__REQUIRED ACTIONS__:
**A)** Rewrite the part of the post that opens with the words containing "Karsten M. Self" and closes with "to fall short.", putting "GPL" wherever "APSL" appears.
**B)** According to the post, what did the OSD originate as?

__DOCUMENT__:
++++

Section 2 source distribution terms (was Re: GPL vs APSL (was: YAPL is bad))
Karsten M. Self
kmself at ix.netcom.com
Tue Sep 25 18:27:17 UTC 2001
on Tue, Sep 25, 2001 at 11:59:10AM -0400, Greg London (greglondon at oaktech.com) wrote:
> It seems to me that the MIT does not meet item #2 of the OSD, then.
> The APSL goes above and beyond #2 requirements. But the MIT license
> seems to fall short.
The MIT license allows for distribution of source. This is in
compliance with the OSD. You raise a reasonable but small point.
The OSD is used to ceritfy licenses, not distributions under a license.
However, the language of section two speaks to the program and
distribution of same, under a license. It seems to me that either the
OSD should restrict itself to discussing licenses, or qualify licenses
which may be used in a proprietary sense by discussing a qualifying
distribution.
The reason for this confusion, I suspect, is the OSD's origin as the
DFSG: the Debian Free Software Guidelines. The DFSG is the guiding
principle that governs inclusion of packages within the core Debian
distribution. As such, it applies to distribution of programs, which is
to include the interaction of license on actual distribution.
Current language:
2. Source Code
The program must include source code, and must allow distribution in
source code as well as compiled form. Where some form of a product
is not distributed with source code, there must be a well-publicized
means of obtaining the source code for no more than a reasonable
reproduction cost -- preferably, downloading via the Internet
without charge. The source code must be the preferred form in which
a programmer would modify the program. Deliberately obfuscated
source code is not allowed. Intermediate forms such as the output
of a preprocessor or translator are not allowed.

++++

__SOURCE MATERIAL__:
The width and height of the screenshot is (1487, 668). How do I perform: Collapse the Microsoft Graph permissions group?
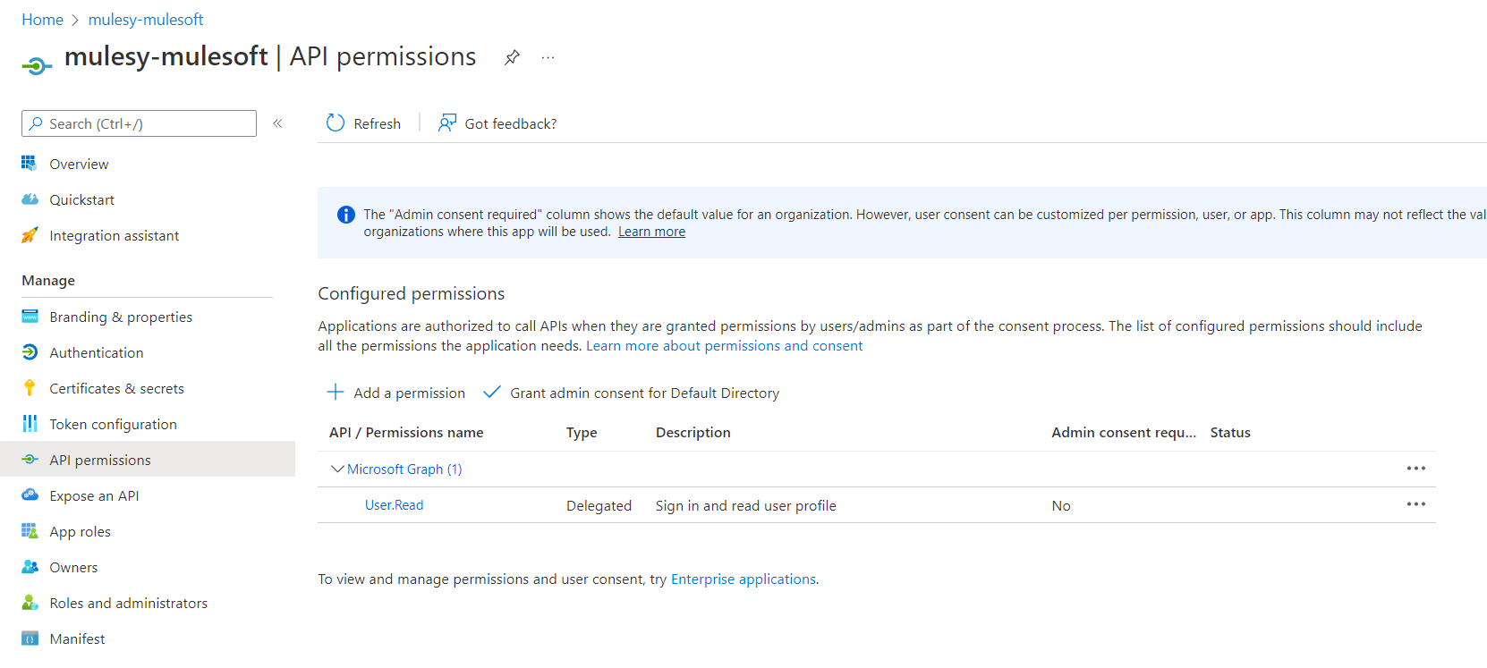[337, 469]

++++

__SOLUTION SET__:
**A)**
Karsten M. Self
kmself at ix.netcom.com
Tue Sep 25 18:27:17 UTC 2001
on Tue, Sep 25, 2001 at 11:59:10AM -0400, Greg London (greglondon at oaktech.com) wrote:
> It seems to me that the MIT does not meet item #2 of the OSD, then.
> The GPL goes above and beyond #2 requirements. But the MIT license
> seems to fall short.

**B)** The DFSG, the Debian Free Software Guidelines.